El eco del martillo

 En los salones vacíos de Nueva Asgard, el eco del pasado resonaba como un tambor en la memoria. Thor, ahora más sabio y más silencioso, había dejado su martillo atrás. Stormbreaker descansaba sobre una losa de piedra, rodeado por runas antiguas y vigilado por el viento.

Pero el martillo no estaba del todo dormido.

Freya, una joven aprendiz de historiadora en el nuevo asentamiento, había crecido escuchando las leyendas de Asgard, pero también las de Midgard. Fascinada por el vínculo entre los dioses y los humanos, dedicaba sus días a reconstruir archivos destruidos y a traducir antiguos textos.

Una noche, guiada por un sueño, encontró el camino hasta la sala del martillo. El arma emitía un tenue resplandor azul. Nadie se atrevía a tocarlo desde la última partida de Thor. Pero Freya, en silencio, lo rodeó y colocó una mano sobre la piedra.

Una visión la golpeó como un rayo.

Vio Midgard sumido en caos, héroes caídos, ciudades desvaneciéndose. Pero también vio una figura... no era Thor, ni Valkyrie. Era ella. Sosteniendo Stormbreaker. Guiando. Luchando.

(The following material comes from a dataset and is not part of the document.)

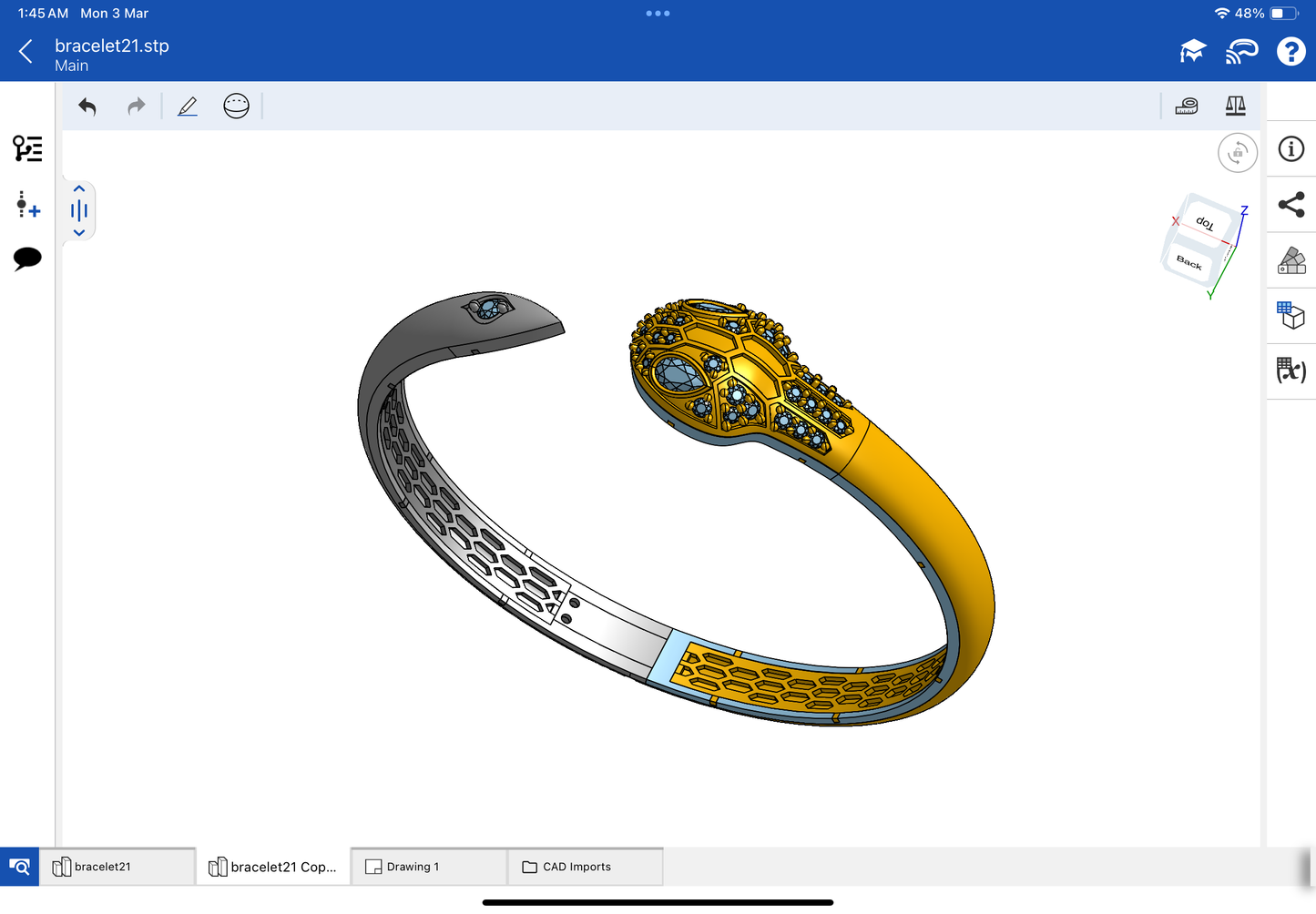Expand the rollback bar up chevron
Viewport: 1316px width, 914px height.
pos(79,189)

Cuando despertó, el martillo ya no estaba sobre la piedra.

Estaba flotando frente a ella.



Freya no era una guerrera. No aún. Pero Stormbreaker no solo respondía a fuerza. Era voluntad. Era valor.

La amenaza venía del espacio profundo, un fragmento de una vieja guerra kree que aún buscaba venganza. Una nave-colmena había descendido en la Tierra con armas de disrupción temporal, deshaciendo la historia donde aterrizaban.

Freya, armada con la herencia de los dioses y la curiosidad de una académica, se enfrentó a ellos. Su conexión con los mitos y su conocimiento ancestral le permitieron invocar defensas olvidadas de Asgard. Stormbreaker vibraba con energía nueva, como si hubiera estado esperando por alguien como ella.

La batalla fue breve, brillante, brutal.

Al final, el enemigo fue derrotado y la grieta temporal cerrada. Pero Freya no volvió a dejar el martillo.

La nueva guardiana no era una diosa del trueno. Era algo más.

Era una historia naciente.

Este cuento está inspirado en mi amor por las mitología nordica, y en la idea de que el conocimiento —no solo la fuerza— puede ser digno del poder. Pensé: ¿y si el próximo héroe no fuera un guerrero, sino alguien que conoce las historias lo suficiente como para escribir una nueva?